A Copa do Mundo de 2026 já entrou para a história antes mesmo de avançar para as fases decisivas. Pela primeira vez em mais de quatro décadas, todos os jogadores que vestem a camisa 10 das seleções sul-americanas classificadas para o Mundial atuam em clubes do próprio continente americano.
O dado marca uma mudança significativa no cenário do futebol internacional e reforça a crescente força de mercados fora do tradicional eixo europeu. Seja pela expansão da MLS, nos Estados Unidos, ou pela capacidade de grandes clubes sul-americanos em manter seus principais talentos, o perfil dos craques da Conmebol mudou.
Ao todo, seis seleções representam a América do Sul na competição: Brasil, Argentina, Colômbia, Equador, Paraguai e Uruguai.
Uma marca que não acontecia desde 1982
A última vez que todos os camisas 10 sul-americanos chegaram a uma Copa do Mundo sem atuar na Europa foi em 1982, no Mundial da Espanha.
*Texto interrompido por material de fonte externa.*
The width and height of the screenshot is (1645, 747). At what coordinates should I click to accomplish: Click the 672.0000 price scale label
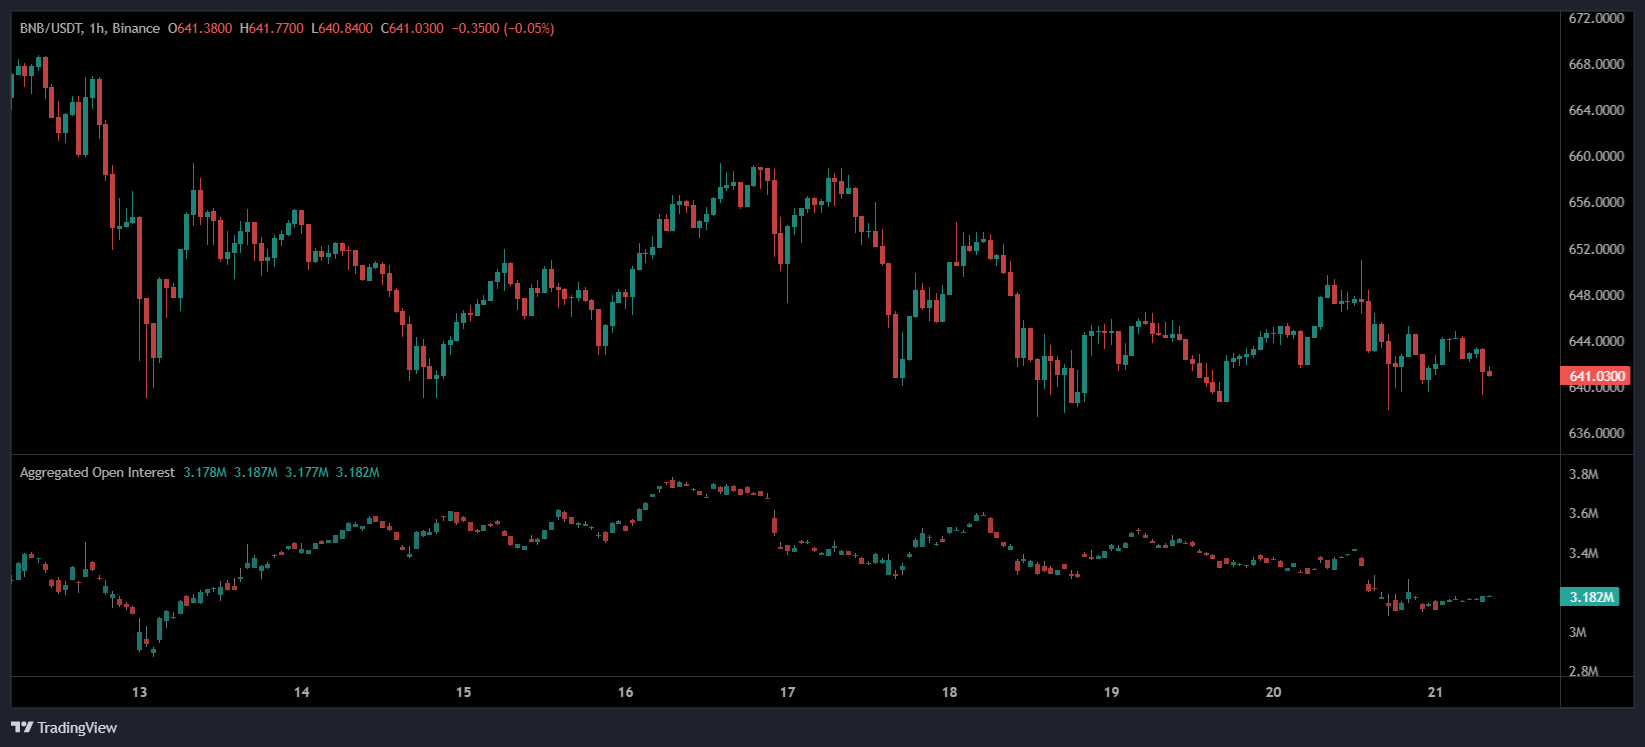pos(1596,18)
Naquele período, nomes históricos como Zico, Diego Maradona, Mario Soto e Teófilo Cubillas defendiam equipes das Américas. Depois disso, os principais talentos do continente passaram a migrar cada vez mais cedo para gigantes da Espanha, Itália, Inglaterra, Alemanha e França.
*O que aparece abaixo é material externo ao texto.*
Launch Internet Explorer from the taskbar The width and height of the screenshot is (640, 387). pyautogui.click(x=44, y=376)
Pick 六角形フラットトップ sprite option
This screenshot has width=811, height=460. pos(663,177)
Durante décadas, especialmente Brasil e Argentina foram representados por estrelas que chegavam às Copas atuando nos maiores clubes do futebol europeu. Agora, esse cenário dá lugar a uma nova realidade.
Quem são os camisas 10 da Conmebol em 2026?
A edição de 2026 reúne uma combinação de ídolos consagrados e novas promessas espalhadas por clubes dos Estados Unidos, Brasil e Argentina.
- Brasil: Neymar (Santos)
- Argentina: Lionel Messi (Inter Miami)
- Colômbia: James Rodríguez (Minnesota United)
- Uruguai: Giorgian de Arrascaeta (Flamengo)
- Paraguai: Miguel Almirón (Atlanta United)
- Equador: Kendry Páez (River Plate)
O caso brasileiro chama atenção. Desde as Copas de 1982 e 1986, quando Zico era o principal nome da equipe atuando pelo Flamengo, a Seleção não iniciava um Mundial com seu camisa 10 jogando fora da Europa.
Na Argentina, a situação também quebra uma longa tradição. O último camisa 10 da seleção albiceleste que disputou uma Copa atuando em um clube sul-americano havia sido Ariel Ortega, em 2002, defendendo o River Plate.
Nova geografia do futebol
Mais do que uma simples coincidência, a marca reflete uma transformação global. A MLS se consolidou como destino de estrelas internacionais, enquanto clubes sul-americanos ganharam maior capacidade financeira e esportiva para manter atletas de alto nível por mais tempo.
A presença de Neymar, Messi, James Rodríguez, Arrascaeta, Almirón e Kendry Páez atuando nas Américas mostra que o protagonismo do continente já não depende exclusivamente das grandes ligas europeias.